===== Extrait du texte =====

Toutefois, selon plusieurs juristes consultés par DepQuébec, la présente évolution jurisprudentielle est troublante et va directement à l’encontre de principes solidement établis par des tribunaux supérieurs.

L’avocat de Marco Bolduc, Me Denis Otis, se montre des plus critiques face à la présente situation.

« La loi est mal faite, c’est mon point de vue, et elle est mal interprétée par les juges de notre secteur, à tout le moins. Pour moi, le motif raisonnable est un fardeau impossible à remplir. » — Me Denis Otis

Considéré comme étant l’un des meilleurs plaideurs de sa profession (voir ici), Me Otis a mis l’accent dans sa plaidoirie sur le danger que comporte ce type d’interprétation. Par exemple, advenant le fait qu’un employeur soit victime d’un employé mécontent ou frustré.

« Arrive un mineur et l’employé frustré lui vend des cigarettes sans vérifier son âge, par pure vengeance. Comment l’employeur peut-il alors se dégager de sa responsabilité? Ce serait impossible. Il faudrait que lui-même, alors qu’il n’est pas toujours à la caisse, ait des motifs raisonnables de croire que le client est majeur. » — Me Denis Otis

Sans être aussi incisive, une collègue avocate de la même région témoigne elle aussi de son scepticisme.

« C’est bien beau de tester la vertu des détaillants mais dans ce cas-ci, on ne la teste pas rien qu’un peu », de lancer Me Nathalie Gagnon, avocate au cabinet Gauthier Bédard de Chicoutimi, bien connu pour avoir été fondé par l’ex-ministre de la Justice sous le gouvernement de René Lévesque, Marc-André Bédard.

Ayant beaucoup d’expérience dans ce type de cause et aussi plaidé auprès des magistrats de la région, elle exprime sans détour son malaise pour cette tendance de jugement.

« Si le détaillant est reconnu pour avoir fait preuve de diligence raisonnable, cela veut dire qu’il a bien contrôlé ses opérations, qu’il a bien surveillé les employés, qu’il a bien fait son travail. On ne peut pas accepter ce pacte-là dans lequel la faute ou la négligence d’un employé devient automatiquement celle d’un employeur, quoi qu’il fasse. » — Me Nathalie Gagnon, Gauthier Bédard

À son avis toutefois, une fois la diligence raisonnable établie, il demeure possible de plaider avec succès le critère du motif raisonnable que le client soit majeur à condition de faire témoigner l’employé fautif et de convaincre le tribunal qu’il a réellement cru le client majeur, peu importe son apparence.

Cela ajoute néanmoins un fardeau de plus à l’employeur et aussi, un nouveau degré de difficulté puisque dans bien des cas, les poursuites ont lieu des années après l’infraction et souvent, sinon la plupart du temps, l’employé fautif ne fait plus partie du personnel. Cela sans compter qu’il est de loin préférable d’obtenir sa participation volontaire plutôt que de le forcer à témoigner sous sommation.

Et il y a plus. Dans le cas de M. Bolduc, l’employée en question, même solidaire de son employeur, s’est dite tout à fait incapable de subir le stress d’une audience judiciaire dans lequel elle se verra contre-interrogée par la poursuite. Par pur humanisme, M. Bolduc n’a donc pas insisté… avec le résultat que l’on sait.

=====

◆ Exercices ◆
a: Dans l'extrait sur la responsabilité des détaillants, à quel cabinet appartient Me Nathalie Gagnon ?
b: Reprenez l'extrait sur la responsabilité des détaillants à la suite de sa dernière phrase.

===== Matériel recueilli =====

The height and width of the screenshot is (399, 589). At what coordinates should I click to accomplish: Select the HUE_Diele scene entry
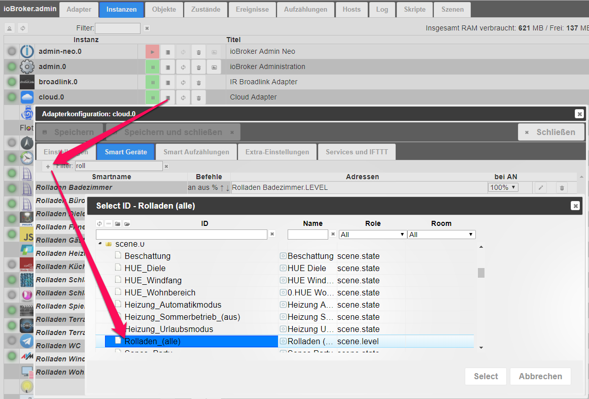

=====

◆ Réponses dans l'ordre ◆
a: Elle appartient au cabinet Gauthier Bédard de Chicoutimi.

b:
Un fardeau pipé parce qu’impossible à remplir

Mais quel est ce fameux motif raisonnable qu’un employeur pourrait invoquer dans sa défense pour se disculper?

Un motif raisonnable pourrait être, par exemple, que le client avait l’air de plus de 18 ans, qu’il avait des cheveux blancs, des rides ou encore, qu’il a présenté une fausse carte.

En réalité, les défendeurs auront fort à faire puisque les poursuites originent toutes d’inspecteurs mystères d’âge mineur engagés par le MSSS, qui ont l’air manifestement jeune et qui ne présenteront jamais de fausse carte.

En plus de nager pour garder la tête hors de l’eau tout en jonglant avec une panoplie de règlements complexes, les détaillants de tabac sont présentement victimes d’une combinaison toxique faite de lois trop sévères, d’inspections à volume industriel de type « entrapment » ainsi que d’une interprétation juridique à la lettre qui vient bafouer leurs droits fondamentaux.

Les implications de ce jugement sont donc multiples et potentiellement dévastateurs pour les 8000 détaillants de tabac du Québec advenant que ce courant jurisprudentiel, jusqu’à maintenant limité à deux magistrats du Lac Saint-Jean, devait se propager à l’ensemble du Québec.

Et le crime grave qu’on reproche aux détaillants, ce n’est pas tant de vendre aux mineurs (parce qu’ils n’en ont aucunement l’intention) que de faillir à distinguer l’apparence d’âge entre un adulte et un mineur!

Rester concentré sur la diligence raisonnable

Même s’il admet être préoccupé par l’évolution des choses, le président de l’Association québécoise des dépanneurs en alimentation (AQDA) et expert dans les dossiers de tabac, Michel Gadbois, se fait rassurant en insistant sur l’importance de garder le cap sur la diligence raisonnable.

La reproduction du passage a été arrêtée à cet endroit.